Emergency Management Coordinator Marvin McClarnon says a contract has already been awarded for work on the microwave uplink between Shenandoah and Clarinda. The second phase of Hart’s plan includes renting tower space for an additional transmitter site southeast of Essex, as well as upgrading equipment on Coin’s water tower and creating three additional receiver sights throughout the county to assist with portable radio transmission back to the dispatch center. Hart says the infrastructure improvements, along with bringing the entire county onto a single frequency, will allow for portable radio coverage nearly everywhere in the county.
“It’ll support county-wide dispatch,” said Hart. “You will now have a single radio channel for law enforcement and a single radio channel for fire that’s county-wide. No more having to worry about turning a switch or not hearing dispatch because you didn’t flip the switch. Now we would have a solid, county-wide channel.”

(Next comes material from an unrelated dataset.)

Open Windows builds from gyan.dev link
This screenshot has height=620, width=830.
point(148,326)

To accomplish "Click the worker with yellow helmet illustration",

In addition to improving portable radio coverage in the county, Hart says all of the equipment he is proposing the county use can easily be upgraded to a digital system in the future.
“Any equipment you buy today will probably be capable of being software-upgraded to become digital,” said Hart. “That means that if we put a new system in the county, that system could be made digital with some software upgrades. The key is the radios. All of your radios are not digital-capable — at least most of them aren’t. The idea would be that as you’re replacing those radios, you purchase digital-capable radios going forward and at a certain point in time, you could convert the system to digital.”
By unanimous vote, the E-911 Board approved the upgrade. Hart estimates the cost of the upgrades to total around $750,000. When it comes to financing the project, Page County Auditor Melissa Wellhausen says the Board of Supervisors will need to decide between taking out a bank loan or voting a bond in the county. She adds that the county has some money earmarked for a project of this nature.
“Currently, we do have in debt service, a little over $100,000 which would be from the first year that we levied for a new communications center,” said Wellhausen. “We levied and that project did not go forward, but the taxpayers were levied for that, so that money is in a restricted fund. It sits there until something new goes through and is either bonded or a bank loan goes through. That would be the choice of the supervisors, and that would be taken care of during the budgeting process.”
Hart says work can now begin on creating a request for proposal to send to potential contractors for the project. He says the RFP is expected to take 30-45 days to complete, and then contractors will be given approximately two months to complete bids. After that, work is expected to take 8-12 months to complete.